The genome of S. cerevisiae contains a few families of genes whose coding and upstream regions are identical or nearly identical. Consider for example the COS1 gene (YNL336W): the seven genes COS2-COS8 have both coding sequence and 500 kb upstream sequence coinciding better than 80% with the COS1 sequence. Therefore if the upstream sequence of COS1 contains over-erpresented words, they will likely appear in all of the upstream regions. On the other hand, the expression profiles of all the genes in the family will be the same when measured by a microarray experiment, simply because the experimental apparatus cannot distinguish between the mRNA produced by the various members of the family, due to cross-hybridization between their mRNA. Therefore all of the genes of the family are likely to occur in the sets of the words that are overrepresented in their upstream region, and even a small deviation from the genome-averaged expression acquires a statistical significance.

We found two instances of this in our analysis: the words GACGTAGC and GGTCGCAC appear to be associated to significant enhancement of the corresponding sets of genes at late timepoints in the diauxic shift: however the two sets contain respectively seven out of eight and all of the COS1-COS8 genes. Since the COS genes are mildly overexpressed, this creates a false statistical significance. When one corrects for this, by keeping only one representative of the family, the statistical significance of the two sets disappears.

Finally, the word ATAAGGG/CCCTTAT is a candidate new binding site, since it does not have good comparison scores with any of the known motifs. It scores best with the AFT1 motif, with a 0.52 score which is practically meaningless since 84.9% of all independent 7-letter words score the same or better with at least one motif. It is associated with 13 genes, as shown in Tab. 8, which are overexpressed at late timepoints. The average expression levels for the set and the significance index are shown as a function of time in Figs. 3 and 4.

As stated in the introduction, the method proposed in Ref.5 also allows one to identify regulatory motifs without any previous clustering of gene expression data: a linear dependence of the logarithm of the expression levels on the number of repetitions of each regulatory motifs is postulated, and motifs are ranked according to the reduction in χ² obtained when such dependence is subtracted from the experimental expression levels. Iteration of the procedure produces a model, that is a set of relevant regulatory motifs, for each expression data set.

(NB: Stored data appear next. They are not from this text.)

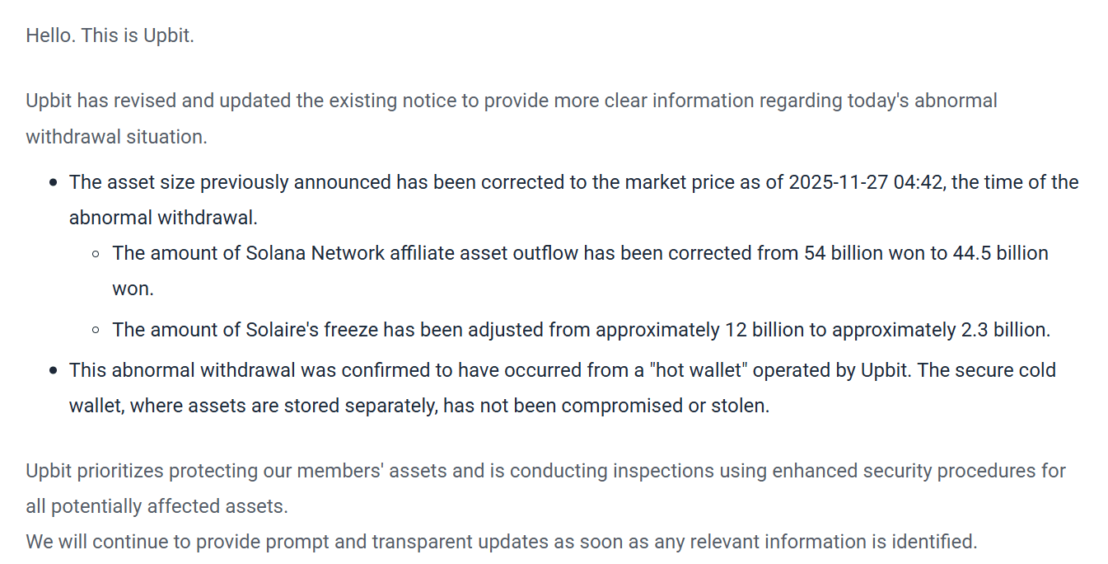Click the 'Hello. This is Upbit.' greeting
Screen dimensions: 1108x564
[110, 36]
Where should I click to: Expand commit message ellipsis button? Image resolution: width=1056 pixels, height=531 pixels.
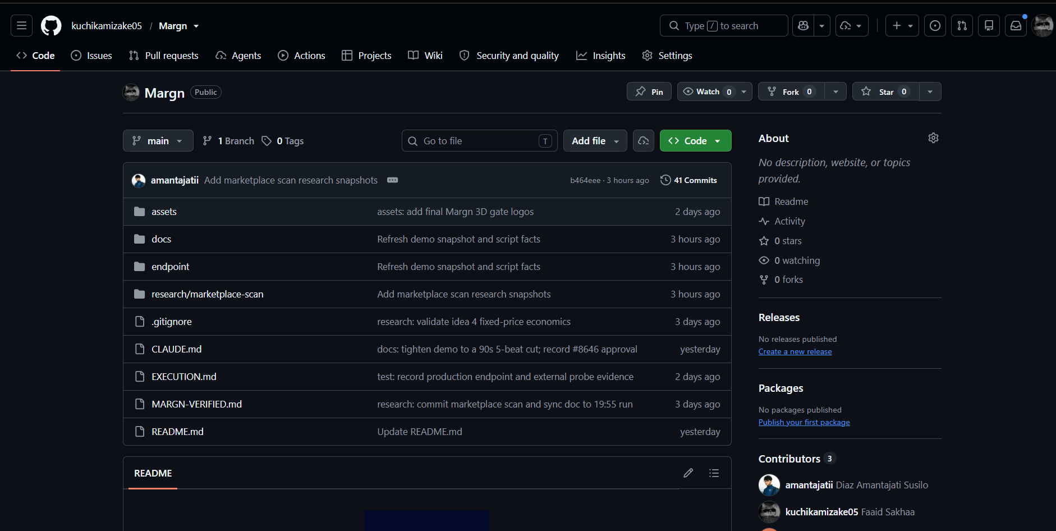tap(392, 180)
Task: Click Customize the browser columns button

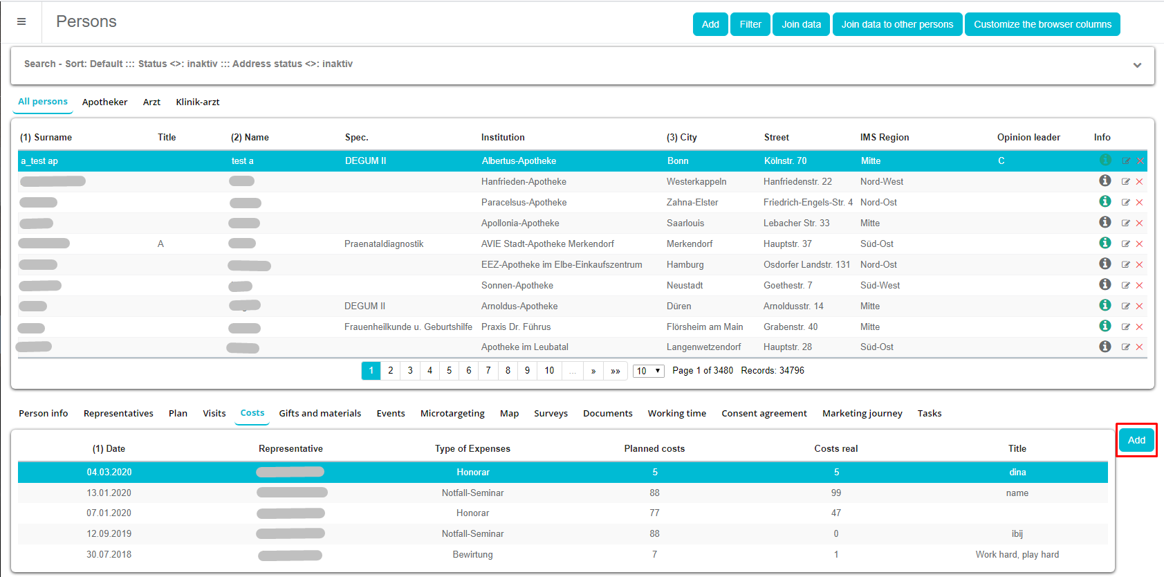Action: coord(1042,24)
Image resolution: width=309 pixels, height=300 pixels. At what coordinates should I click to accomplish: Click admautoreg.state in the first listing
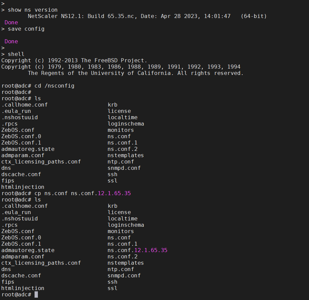point(28,149)
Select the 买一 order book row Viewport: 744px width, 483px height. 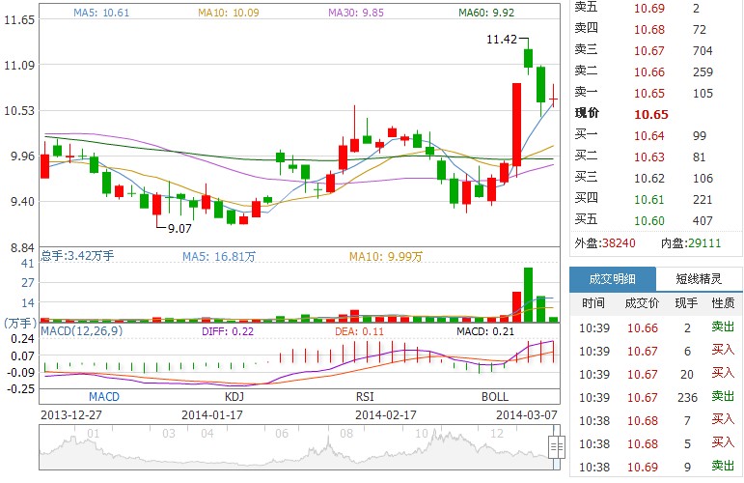(x=656, y=135)
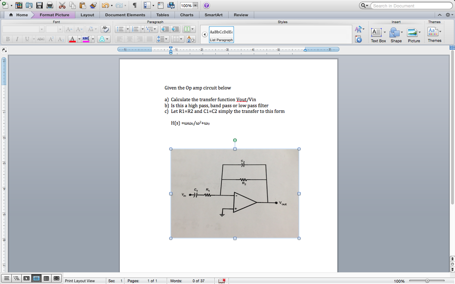Click the Clear Formatting eraser icon
Image resolution: width=455 pixels, height=284 pixels.
(x=105, y=29)
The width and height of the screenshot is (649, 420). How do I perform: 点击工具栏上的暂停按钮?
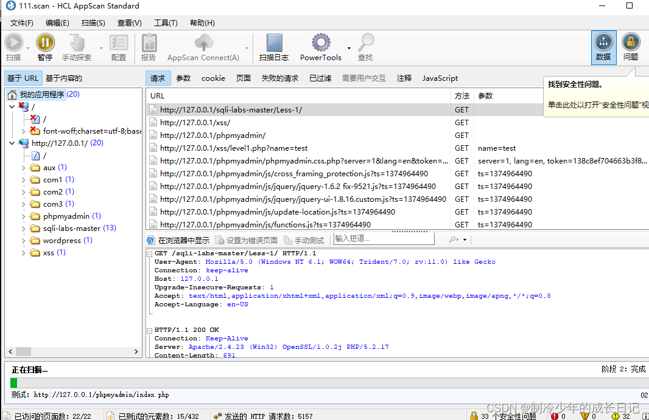coord(46,43)
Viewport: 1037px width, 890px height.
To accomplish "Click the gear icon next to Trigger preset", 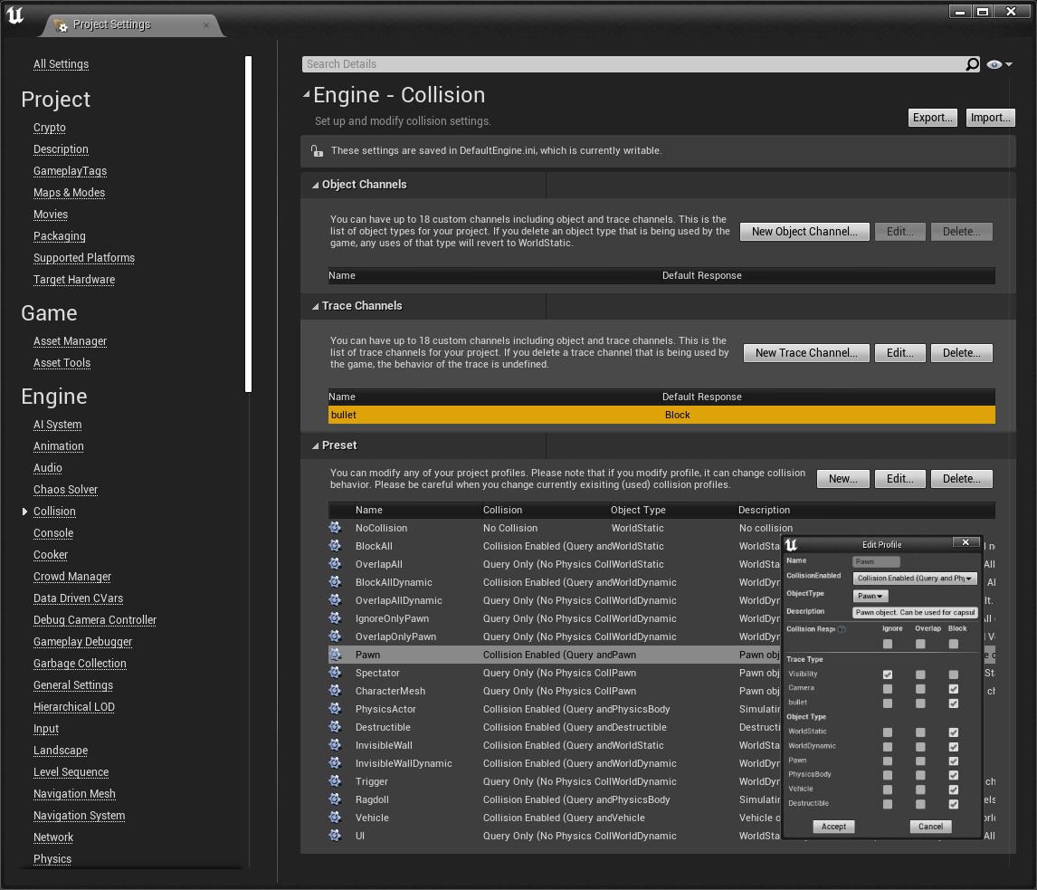I will pos(335,781).
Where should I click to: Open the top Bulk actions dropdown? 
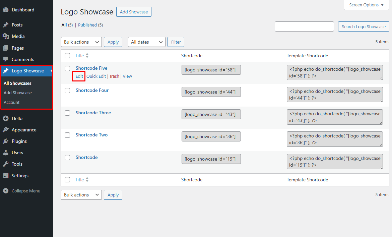(x=81, y=42)
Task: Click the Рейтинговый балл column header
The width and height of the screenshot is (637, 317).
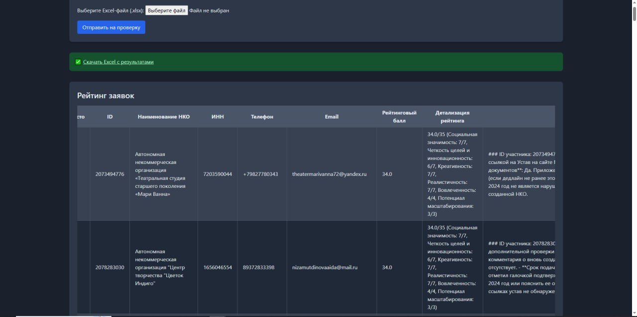Action: [x=399, y=117]
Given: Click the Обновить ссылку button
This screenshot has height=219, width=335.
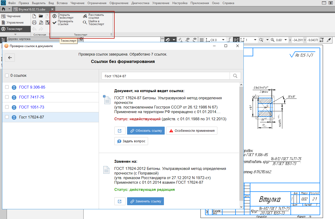Looking at the screenshot, I should [x=146, y=130].
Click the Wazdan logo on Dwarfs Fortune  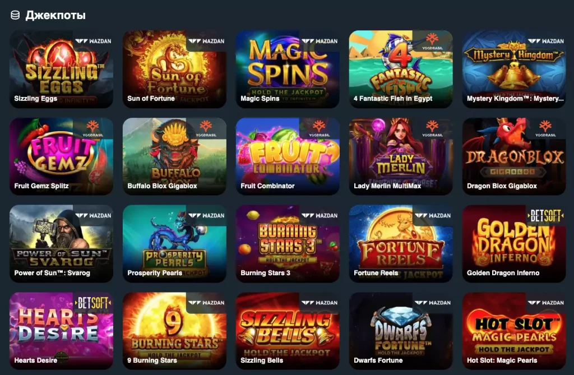[432, 303]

In Ref. 5 such a model is presented for the 14 min. time point in the α-synchronized cell-cycle experiment of Spellmann et al., Ref. 17. We used our algorithm on the same data set to compare the findings. Let us concentrate on the 7-letter words (the longest considered in 5). We found 9 significant words, reported in Tab. 9. Of these, five coincide with or are very similar to words found by the authors of Ref.5 (see their Tab. 2). The remaining four (AGGCTAA, GGCTAAG, GCTAAGC and CTAAGCG, whose similarity clearly suggests the existence of a longer motif) are of particular interest for the purpose of comparing the two methods: If one looks at the dependence of the expression levels on the number of occurrences of these words in the 500 bp upstream region, one clearly sees the existence of an activation threshold (see Fig. 5, where such dependence is shown for GGC-TAAG). On the other hand, by looking at these data one hardly expects a significant reduction in χ² when trying to describe this dependence with a straight line. This should be compared to the same dependence for the word AAAATTT, shown in Fig. 6, which is found by both algorithms. On the other hand, there are two 7-word motifs found in 5 that do not pass our significativity threshold, that is CCTCGAC and TAAACAA.

We can conclude that the two methods tend to find motifs with a different effect on gene expression: probably the best results can be obtained by using them both on the same data set.